Wednesday, April 16, 2014

Learning beyond the classroom at SAIS Europe

One of Italy's biggest daily newspapers, La Repubblica, covered an unusual SAIS event this past weekend which it said sparked "flash mobs" in Bologna.

A group of 50 SAIS students, staff and guests gathered at one of Bologna’s medieval city gates on Sunday to participate in a history tour.

Display of WWII items collected from
fields and houses around Bologna
A student stood up on a ledge overlooking the crowd and addressed them in German. Another student translated. The message was clear: no partisans were to be allowed into the city! Inspect the baggage and documents of all persons entering or leaving the historic center!

This was no ordinary tour. This was an interactive event in which students provided presentations at World War Two-related sites throughout the historic city center.

Nathan Shepura presents on Partisans
in front of Wall of Martyrs in Bologna
The first stop recreated the scene at Porta Santo Stefano 70 years ago, when Bologna was occupied by the Germans. Other stops included battle-damaged buildings, the site of a failed assassination attempt on Mussolini, and a former German prison attacked by partisans who liberated more than 300 people in 1944. At each stop a student or group of students stepped forward to present the subject matter, often in a creative manner, telling a story or role playing.

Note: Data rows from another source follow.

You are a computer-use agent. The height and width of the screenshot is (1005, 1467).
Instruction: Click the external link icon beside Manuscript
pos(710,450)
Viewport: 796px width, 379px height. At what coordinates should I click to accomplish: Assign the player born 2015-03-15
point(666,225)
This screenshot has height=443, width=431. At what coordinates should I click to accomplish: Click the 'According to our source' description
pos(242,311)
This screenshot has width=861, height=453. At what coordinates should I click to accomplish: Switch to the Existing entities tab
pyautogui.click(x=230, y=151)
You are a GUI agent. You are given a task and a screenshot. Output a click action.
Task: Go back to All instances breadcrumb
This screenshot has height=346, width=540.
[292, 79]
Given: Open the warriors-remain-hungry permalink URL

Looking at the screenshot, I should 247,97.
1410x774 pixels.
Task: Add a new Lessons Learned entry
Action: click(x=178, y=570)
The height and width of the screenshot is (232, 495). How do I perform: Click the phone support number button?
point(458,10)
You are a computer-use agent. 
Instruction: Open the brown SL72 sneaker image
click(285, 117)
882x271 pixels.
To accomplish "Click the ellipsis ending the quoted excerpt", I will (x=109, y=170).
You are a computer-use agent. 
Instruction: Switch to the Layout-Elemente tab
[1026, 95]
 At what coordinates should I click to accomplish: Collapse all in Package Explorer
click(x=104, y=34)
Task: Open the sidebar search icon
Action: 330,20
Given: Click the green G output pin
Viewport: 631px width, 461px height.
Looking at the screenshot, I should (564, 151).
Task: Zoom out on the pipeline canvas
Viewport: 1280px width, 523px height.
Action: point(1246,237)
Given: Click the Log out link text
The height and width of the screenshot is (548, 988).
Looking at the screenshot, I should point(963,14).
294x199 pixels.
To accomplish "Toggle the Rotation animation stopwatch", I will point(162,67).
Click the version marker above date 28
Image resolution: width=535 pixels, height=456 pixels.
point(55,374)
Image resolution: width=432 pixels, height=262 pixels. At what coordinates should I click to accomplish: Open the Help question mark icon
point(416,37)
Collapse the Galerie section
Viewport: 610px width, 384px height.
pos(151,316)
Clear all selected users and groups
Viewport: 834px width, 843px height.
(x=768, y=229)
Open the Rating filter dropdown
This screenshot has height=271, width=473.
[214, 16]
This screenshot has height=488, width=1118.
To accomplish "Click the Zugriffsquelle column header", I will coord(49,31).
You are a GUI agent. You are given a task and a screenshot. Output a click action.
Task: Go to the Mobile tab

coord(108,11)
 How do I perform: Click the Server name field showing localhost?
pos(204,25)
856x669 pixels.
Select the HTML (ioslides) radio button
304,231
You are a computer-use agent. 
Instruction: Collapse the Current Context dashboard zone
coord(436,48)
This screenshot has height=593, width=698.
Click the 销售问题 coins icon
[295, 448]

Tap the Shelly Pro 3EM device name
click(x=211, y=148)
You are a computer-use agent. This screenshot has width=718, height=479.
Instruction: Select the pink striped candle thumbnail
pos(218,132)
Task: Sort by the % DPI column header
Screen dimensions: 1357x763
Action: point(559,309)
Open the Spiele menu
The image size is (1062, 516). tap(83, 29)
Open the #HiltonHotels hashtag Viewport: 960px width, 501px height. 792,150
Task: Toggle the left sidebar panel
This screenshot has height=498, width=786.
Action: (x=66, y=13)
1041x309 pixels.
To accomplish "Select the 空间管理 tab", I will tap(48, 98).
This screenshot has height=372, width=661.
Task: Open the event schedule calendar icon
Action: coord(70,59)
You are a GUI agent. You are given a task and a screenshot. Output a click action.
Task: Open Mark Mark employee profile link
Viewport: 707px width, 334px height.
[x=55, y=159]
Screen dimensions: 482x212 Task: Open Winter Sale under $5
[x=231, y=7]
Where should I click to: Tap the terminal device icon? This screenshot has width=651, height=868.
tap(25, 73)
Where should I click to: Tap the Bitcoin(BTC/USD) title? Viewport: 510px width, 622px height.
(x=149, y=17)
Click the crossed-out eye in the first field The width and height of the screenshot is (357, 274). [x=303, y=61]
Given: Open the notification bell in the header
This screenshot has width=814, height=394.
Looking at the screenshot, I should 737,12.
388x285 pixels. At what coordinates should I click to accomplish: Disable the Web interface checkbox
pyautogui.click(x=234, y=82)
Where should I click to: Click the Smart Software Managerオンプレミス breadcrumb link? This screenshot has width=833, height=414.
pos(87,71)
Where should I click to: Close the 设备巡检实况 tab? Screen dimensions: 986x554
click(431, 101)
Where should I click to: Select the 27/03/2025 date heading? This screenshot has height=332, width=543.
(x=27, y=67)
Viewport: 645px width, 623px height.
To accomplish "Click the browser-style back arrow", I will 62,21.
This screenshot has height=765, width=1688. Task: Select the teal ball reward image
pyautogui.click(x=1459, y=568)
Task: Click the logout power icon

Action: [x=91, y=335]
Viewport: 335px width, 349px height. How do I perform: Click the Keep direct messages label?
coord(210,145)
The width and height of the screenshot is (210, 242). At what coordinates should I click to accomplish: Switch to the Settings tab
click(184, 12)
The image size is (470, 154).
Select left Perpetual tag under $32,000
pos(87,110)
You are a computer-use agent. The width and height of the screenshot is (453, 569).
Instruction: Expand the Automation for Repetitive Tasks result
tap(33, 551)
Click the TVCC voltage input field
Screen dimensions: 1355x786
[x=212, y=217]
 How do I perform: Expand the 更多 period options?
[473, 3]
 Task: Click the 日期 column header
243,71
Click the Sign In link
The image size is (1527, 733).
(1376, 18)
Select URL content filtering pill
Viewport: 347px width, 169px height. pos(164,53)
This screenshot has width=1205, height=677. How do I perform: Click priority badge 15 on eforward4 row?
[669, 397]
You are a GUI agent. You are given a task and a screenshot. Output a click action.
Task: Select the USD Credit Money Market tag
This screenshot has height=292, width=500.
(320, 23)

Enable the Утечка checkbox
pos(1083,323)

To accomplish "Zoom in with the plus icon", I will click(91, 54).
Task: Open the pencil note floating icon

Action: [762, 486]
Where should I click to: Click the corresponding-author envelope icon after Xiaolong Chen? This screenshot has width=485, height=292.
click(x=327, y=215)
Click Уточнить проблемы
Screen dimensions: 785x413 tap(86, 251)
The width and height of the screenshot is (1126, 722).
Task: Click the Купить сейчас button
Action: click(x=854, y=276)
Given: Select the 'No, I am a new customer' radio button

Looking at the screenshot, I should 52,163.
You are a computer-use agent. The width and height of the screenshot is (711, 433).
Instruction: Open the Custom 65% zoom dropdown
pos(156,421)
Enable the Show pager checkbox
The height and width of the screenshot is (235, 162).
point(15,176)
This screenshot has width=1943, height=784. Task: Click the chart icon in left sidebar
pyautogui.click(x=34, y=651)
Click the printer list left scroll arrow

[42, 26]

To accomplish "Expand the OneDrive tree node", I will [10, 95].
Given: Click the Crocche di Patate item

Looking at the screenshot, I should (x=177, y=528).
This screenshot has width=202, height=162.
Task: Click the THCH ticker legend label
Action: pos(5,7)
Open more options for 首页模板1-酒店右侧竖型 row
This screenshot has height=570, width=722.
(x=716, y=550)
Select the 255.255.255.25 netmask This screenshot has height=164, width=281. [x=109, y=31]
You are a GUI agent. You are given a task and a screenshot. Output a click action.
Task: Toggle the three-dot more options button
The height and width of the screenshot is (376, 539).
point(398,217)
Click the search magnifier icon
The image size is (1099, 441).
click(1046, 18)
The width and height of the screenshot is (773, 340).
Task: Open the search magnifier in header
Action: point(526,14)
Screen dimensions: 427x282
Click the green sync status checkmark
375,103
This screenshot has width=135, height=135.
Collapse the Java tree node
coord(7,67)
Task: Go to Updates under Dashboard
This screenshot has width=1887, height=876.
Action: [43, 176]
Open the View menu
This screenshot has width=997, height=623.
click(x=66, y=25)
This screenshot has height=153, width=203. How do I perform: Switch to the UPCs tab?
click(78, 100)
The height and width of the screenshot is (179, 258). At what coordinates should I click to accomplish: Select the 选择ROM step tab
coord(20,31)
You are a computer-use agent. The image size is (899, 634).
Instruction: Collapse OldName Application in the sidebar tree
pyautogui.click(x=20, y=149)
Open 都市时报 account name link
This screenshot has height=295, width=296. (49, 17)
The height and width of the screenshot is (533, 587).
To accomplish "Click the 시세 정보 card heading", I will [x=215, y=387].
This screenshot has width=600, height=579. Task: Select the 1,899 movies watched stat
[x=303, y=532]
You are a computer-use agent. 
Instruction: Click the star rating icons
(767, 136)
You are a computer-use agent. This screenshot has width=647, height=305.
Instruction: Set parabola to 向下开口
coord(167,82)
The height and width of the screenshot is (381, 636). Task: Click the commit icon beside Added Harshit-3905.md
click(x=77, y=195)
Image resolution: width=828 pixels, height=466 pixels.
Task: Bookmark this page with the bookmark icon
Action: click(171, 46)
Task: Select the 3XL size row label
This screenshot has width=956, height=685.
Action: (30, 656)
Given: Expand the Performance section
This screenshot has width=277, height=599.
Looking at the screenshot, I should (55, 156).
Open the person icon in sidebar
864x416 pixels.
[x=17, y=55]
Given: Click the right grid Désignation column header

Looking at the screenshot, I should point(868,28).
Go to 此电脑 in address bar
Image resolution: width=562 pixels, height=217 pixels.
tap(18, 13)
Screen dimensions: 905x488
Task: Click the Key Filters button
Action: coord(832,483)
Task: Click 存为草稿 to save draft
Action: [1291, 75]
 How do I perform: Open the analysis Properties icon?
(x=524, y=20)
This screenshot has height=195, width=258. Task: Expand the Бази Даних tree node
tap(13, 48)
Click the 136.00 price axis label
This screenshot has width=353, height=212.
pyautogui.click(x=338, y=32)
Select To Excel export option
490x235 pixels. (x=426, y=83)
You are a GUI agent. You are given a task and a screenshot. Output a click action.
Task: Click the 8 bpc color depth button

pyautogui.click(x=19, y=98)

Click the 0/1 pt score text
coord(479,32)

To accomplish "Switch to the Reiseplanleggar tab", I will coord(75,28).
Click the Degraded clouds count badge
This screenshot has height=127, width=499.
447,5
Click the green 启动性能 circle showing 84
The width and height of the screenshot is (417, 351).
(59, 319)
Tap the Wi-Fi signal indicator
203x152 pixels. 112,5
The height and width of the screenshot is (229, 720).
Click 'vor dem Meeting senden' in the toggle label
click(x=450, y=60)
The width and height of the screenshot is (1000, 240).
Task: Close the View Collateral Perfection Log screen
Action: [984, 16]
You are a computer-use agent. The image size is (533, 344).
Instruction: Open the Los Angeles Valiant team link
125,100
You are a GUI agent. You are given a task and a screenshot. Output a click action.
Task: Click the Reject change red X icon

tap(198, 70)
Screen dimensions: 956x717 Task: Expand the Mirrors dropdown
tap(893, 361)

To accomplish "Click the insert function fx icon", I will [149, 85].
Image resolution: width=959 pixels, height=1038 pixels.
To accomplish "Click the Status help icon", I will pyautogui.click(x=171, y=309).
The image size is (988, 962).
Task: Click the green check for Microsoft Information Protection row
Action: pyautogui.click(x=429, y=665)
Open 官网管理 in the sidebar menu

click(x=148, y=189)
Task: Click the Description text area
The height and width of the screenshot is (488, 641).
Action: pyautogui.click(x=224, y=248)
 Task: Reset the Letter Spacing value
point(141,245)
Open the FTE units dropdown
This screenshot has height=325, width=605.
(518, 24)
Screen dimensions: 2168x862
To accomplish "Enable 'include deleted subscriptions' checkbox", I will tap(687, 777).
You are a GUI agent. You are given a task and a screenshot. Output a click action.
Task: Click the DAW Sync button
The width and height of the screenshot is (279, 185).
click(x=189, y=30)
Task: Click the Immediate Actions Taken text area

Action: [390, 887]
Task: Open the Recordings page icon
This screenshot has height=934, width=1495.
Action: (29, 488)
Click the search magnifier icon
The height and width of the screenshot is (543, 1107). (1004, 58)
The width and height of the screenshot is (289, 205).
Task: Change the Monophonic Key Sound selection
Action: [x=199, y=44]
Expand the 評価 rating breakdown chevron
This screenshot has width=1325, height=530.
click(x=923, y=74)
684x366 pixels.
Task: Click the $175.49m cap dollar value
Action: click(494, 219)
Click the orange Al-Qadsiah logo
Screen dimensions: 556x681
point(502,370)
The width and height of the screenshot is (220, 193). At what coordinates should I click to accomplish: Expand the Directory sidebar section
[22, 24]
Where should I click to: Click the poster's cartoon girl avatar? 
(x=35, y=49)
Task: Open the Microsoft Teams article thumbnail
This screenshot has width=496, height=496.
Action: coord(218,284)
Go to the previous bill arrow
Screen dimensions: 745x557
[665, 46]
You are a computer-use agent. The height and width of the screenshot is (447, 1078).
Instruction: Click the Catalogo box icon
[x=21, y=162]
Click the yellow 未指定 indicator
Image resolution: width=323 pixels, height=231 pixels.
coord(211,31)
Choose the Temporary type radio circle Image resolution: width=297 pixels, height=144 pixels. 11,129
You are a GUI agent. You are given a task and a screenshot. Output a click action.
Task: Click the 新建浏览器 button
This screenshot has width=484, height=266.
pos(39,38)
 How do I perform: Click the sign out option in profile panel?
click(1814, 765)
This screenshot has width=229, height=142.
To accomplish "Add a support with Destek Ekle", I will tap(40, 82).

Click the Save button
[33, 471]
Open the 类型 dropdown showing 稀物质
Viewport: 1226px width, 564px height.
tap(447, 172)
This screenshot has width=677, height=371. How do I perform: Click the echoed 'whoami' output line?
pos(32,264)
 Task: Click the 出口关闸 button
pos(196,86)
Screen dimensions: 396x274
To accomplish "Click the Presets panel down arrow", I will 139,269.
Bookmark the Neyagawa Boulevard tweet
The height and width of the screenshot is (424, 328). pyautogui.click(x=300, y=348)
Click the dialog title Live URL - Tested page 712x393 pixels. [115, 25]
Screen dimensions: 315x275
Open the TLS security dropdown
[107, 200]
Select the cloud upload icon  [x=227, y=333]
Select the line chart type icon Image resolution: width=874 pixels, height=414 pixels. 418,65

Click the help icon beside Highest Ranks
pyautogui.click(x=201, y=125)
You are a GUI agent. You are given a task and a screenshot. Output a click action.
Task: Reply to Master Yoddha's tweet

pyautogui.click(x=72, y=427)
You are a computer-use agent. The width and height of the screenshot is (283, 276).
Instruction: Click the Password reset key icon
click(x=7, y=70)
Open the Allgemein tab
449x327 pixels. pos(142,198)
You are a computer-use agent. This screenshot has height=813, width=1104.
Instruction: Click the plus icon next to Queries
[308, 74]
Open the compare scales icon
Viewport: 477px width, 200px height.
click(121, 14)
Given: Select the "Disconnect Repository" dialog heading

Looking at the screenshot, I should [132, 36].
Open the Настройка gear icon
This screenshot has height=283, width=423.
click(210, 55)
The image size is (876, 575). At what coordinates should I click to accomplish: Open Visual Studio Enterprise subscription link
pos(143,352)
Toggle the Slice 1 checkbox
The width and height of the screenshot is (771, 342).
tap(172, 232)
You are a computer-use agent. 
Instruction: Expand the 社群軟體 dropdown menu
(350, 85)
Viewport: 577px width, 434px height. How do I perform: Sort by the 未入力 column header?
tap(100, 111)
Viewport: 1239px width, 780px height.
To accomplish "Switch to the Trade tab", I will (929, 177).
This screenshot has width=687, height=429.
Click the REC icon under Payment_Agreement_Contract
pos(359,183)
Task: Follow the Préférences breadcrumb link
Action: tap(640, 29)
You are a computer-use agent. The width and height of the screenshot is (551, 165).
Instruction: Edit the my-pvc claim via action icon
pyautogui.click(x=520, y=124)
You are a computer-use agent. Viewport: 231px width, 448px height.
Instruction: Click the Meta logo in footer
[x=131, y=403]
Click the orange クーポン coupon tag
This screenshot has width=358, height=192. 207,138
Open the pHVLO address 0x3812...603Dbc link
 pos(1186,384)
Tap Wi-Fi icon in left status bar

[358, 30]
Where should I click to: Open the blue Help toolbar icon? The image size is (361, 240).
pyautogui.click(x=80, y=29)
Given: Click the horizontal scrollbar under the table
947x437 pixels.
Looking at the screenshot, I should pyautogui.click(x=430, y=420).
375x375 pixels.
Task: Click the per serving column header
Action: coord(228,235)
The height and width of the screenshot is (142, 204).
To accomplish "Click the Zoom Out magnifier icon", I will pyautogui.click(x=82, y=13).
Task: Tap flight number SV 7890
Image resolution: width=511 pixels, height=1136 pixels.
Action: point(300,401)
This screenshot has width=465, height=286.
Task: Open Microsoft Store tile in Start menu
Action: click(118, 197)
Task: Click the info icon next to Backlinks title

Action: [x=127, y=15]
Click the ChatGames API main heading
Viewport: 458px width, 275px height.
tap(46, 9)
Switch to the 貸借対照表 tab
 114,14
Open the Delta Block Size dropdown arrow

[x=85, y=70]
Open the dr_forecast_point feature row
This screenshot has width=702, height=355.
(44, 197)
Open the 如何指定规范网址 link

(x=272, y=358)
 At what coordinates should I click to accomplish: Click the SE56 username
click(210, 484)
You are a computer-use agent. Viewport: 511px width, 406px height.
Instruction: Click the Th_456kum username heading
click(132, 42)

The idea for the tour was inspired by the staff rides run by the Strategic Studies program in Washington, DC, which contributed funds to the SAIS Europe WWII History Club for similar activities here in Europe.

Last weekend’s WWII Bologna tour was a fund raiser for a similar event in Germany over Easter weekend, when 22 students will be visiting Munich and Nuremberg to study the rise of National Socialism in Germany in the 1920s and 1930s.